_Tarea asignada_:
Retoma el texto sobre la restauración del capitalismo en Rusia y prosíguelo a partir de su última oración.

───── Fragmento del documento ─────

Se trata de un problema económico, político y religioso.
¿Dejaremos crucificar a la humanidad en esta cruz de oro?
Tal es el debate del siglo.

Los provisorios amos del mundo, mediante una formidable campaña de propagandística han querido imponer como una evidencia, la idea que la implosión de la URSS significa el fracaso del “marxismo”, con el fin de hacer creer que la única salida para escapar al gulag, es retornar a la jungla.
Por el contrario, lo que aparece como evidente es que la restauración del capitalismo en Rusia, comenzada desde algunos años, transformó a la ex URSS en un país del Tercer Mundo, es decir, sometida a las órdenes del FMI.
La intervención extranjera en todos los campos, -economía y cultura- ha tenido como resultado el nacimiento de una mafia de especuladores cuyas fortunas crecen como hongos venenosos. Grandes sectores del pueblo ruso se encuentran postrados en la miseria, con su corolario de mendicidad, hambre y prostitución. En el ámbito de la cultura -o de la anticultura podríamos decir- Rusia ha llegado a ser una simple imitación de Estados Unidos, un país donde impera la droga y la corrupción.
Este inmenso despilfarro, ocurrido en el país que fue la segunda potencia del mundo -cuyos ex apparatchiks son ahora los ejecutantes de la voluntad de Estados Unidos y del FMI- no es otra cosa que la restauración del capitalismo.
Igual ocurrió durante la « restauración de la monarquía » en Francia en 1815.
La Revolución francesa cometió crímenes: el terror jacobino, la corrupción thermidoriana, la dictadura de Napoleón. Pero la monarquía restaurada no se contentó con derribar las estatuas de Napoleón y de Robespierre, sino también aquellas de Rousseau, Voltaire y Diderot. Quiso borrar de la memoria de los franceses del Siglo de las Luces, todos los aspectos positivos de la Revolución , como en Rusia, donde no sólo se ha querido derribar las estatuas representativas del estalinismo, sino también las de Marx y de los fundadores del socialismo.
Tratan de hacer olvidar las viejas orgías del capitalismo, la tiranía zarista -la prisión de pueblos-, que perseguía a las numerosas minorías étnicas.
Tratar de borrar de la conciencia de un pueblo su memoria, es la condición necesaria de toda regresión histórica.
De esta manera se manipulan los manuales escolares y las enciclopedias, para crear una generación de jóvenes educados en el tráfico de drogas, los negocios mafiosos o el fanatismo nacionalista y las aventuras místico-religiosas. Tratan que olviden a la Rusia de san Sergio y de Rublev, de Dostoiesvski y de Tolstoi, teniendo como modelos a Rastiñac y Rasputín.
Quieren que se olviden incluso del origen del socialismo.
Sin embargo, no fue Marx el primero en denunciar al Capital.

───── Datos proporcionados ─────

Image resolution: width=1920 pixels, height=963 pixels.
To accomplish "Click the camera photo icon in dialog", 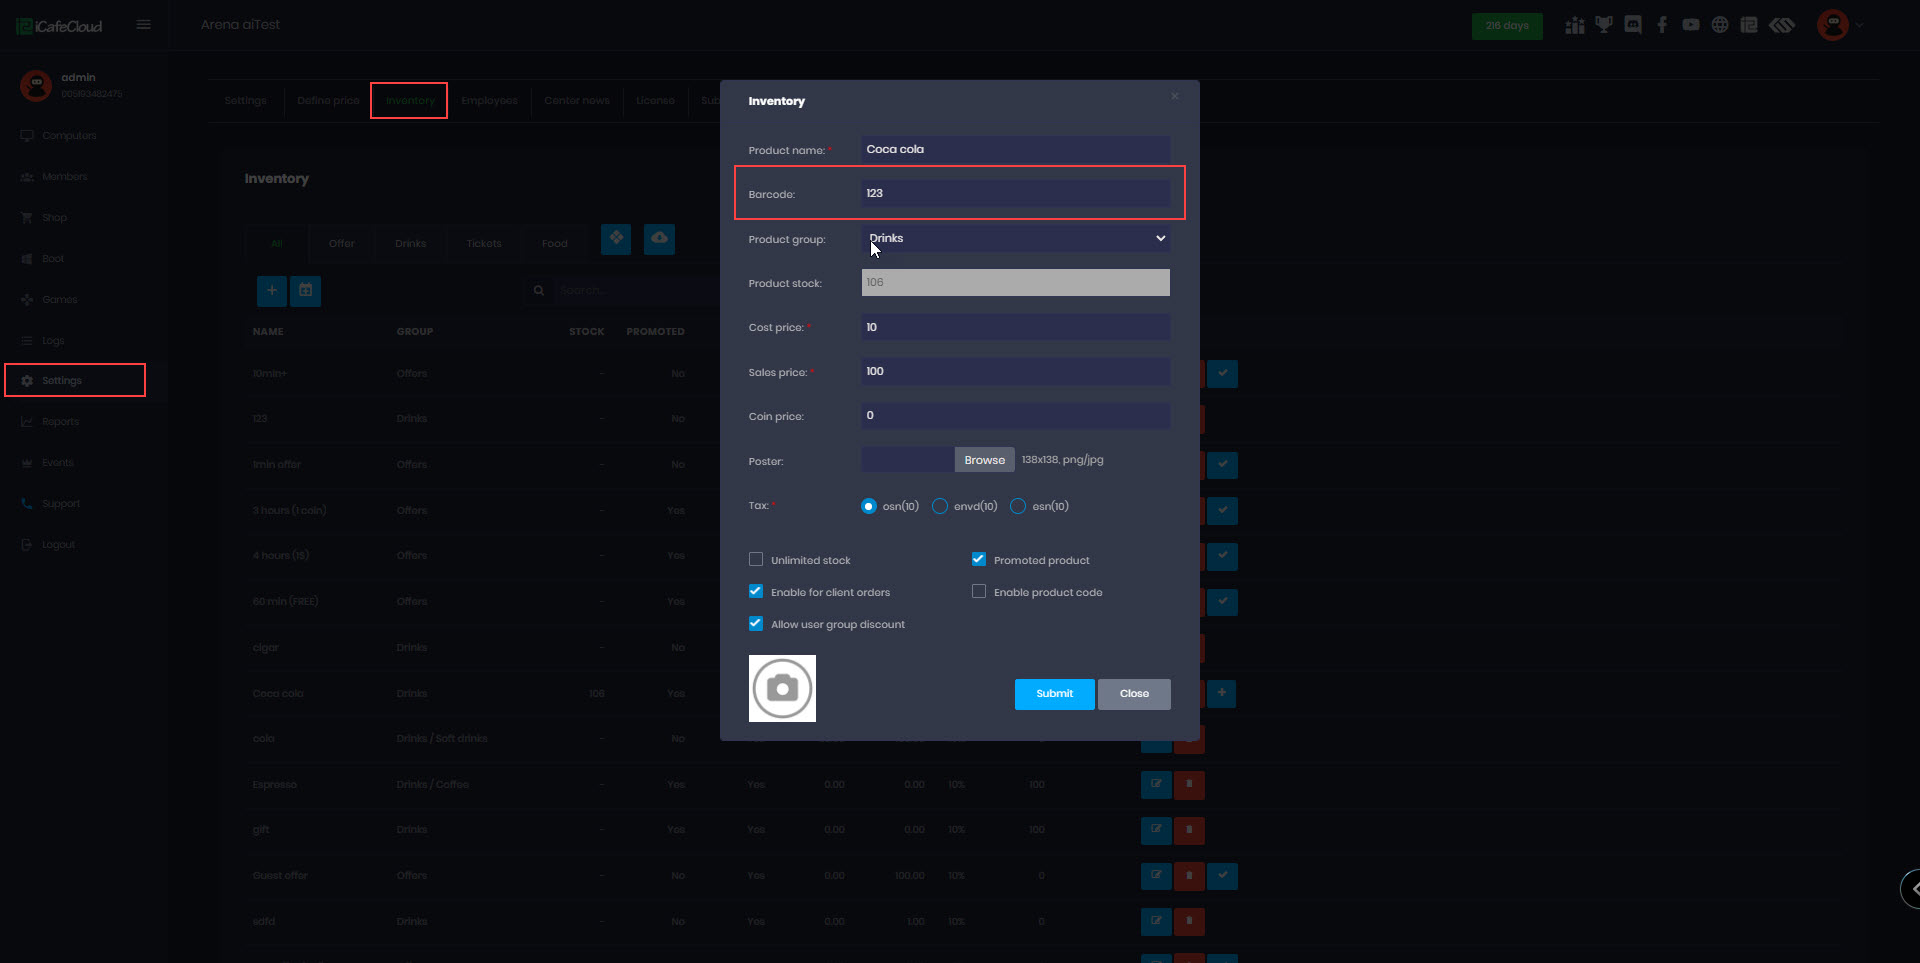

─────

_Respuesta_:
Ya desde junio de 1791, Graccus Babeuf atacaba la ley de La Chapelier que durante 75 años prohibiría la formación de sindicatos obreros en Francia, calificándola de «ley bárbara del Capital».
No fue Marx quien inventó «la lucha de clases». Pierre Leroux escribía en 1833: «La lucha de los proletarios contra la burguesía es la lucha de aquellos que no disponen de medios de producción contra aquellos que son sus propietarios».
No fue Marx el primero en desmitificar las mentiras sobre la libertad.
El Padre Lacordaire escribía en 1838: «Entre el fuerte y el débil, es la libertad la que oprime y la ley la que libera».
Históricamente el socialismo nació en el siglo XIX en sociedades feudales basadas en una rígida jerarquía establecida por el nacimiento, la cual fue reemplazada con la victoria de la burguesía por la jerarquía del dinero. Nació entonces la idea de otro regulador económico y social -el plan- destinado según Marx « a dar a cada uno todos los medios económicos, políticos y culturales capaces de desarrollar plenamente todas sus posibilidades ». Se trataba de una definición del socialismo de acuerdo a sus fines, a sus objetivos. La socialización de los medios de producción no era más que un medio.
En realidad, el pensamiento de Marx se parece muy poco a lo que en general se llama «marxismo».
No buscaba construir un sistema a la manera de los utopistas, «No fabrico recetas para el futuro», decía. Marx analizó la estructura y las leyes del crecimiento de la sociedad capitalista más desarrollada de su época, Inglaterra.
Señalando sus características esenciales: en una economía de mercado, es decir, en una sociedad en la que todo es mercancía -incluso el trabajo humano-, se instaura una jungla sin una finalidad específicamente humana.
A través del estudio de las leyes del desarrollo de la economía inglesa del siglo XIX, concibió el socialismo como la superación de las contradicciones de un capitalismo que ya hubiera alcanzado su plena madurez.
Para Marx, la clase obrera en pleno ascenso debido a la industrialización de Europa, -sobre todo en Inglaterra y Francia- era la clase que tenía la misión de armonizar las estructuras políticas y sociales con la realidad económica.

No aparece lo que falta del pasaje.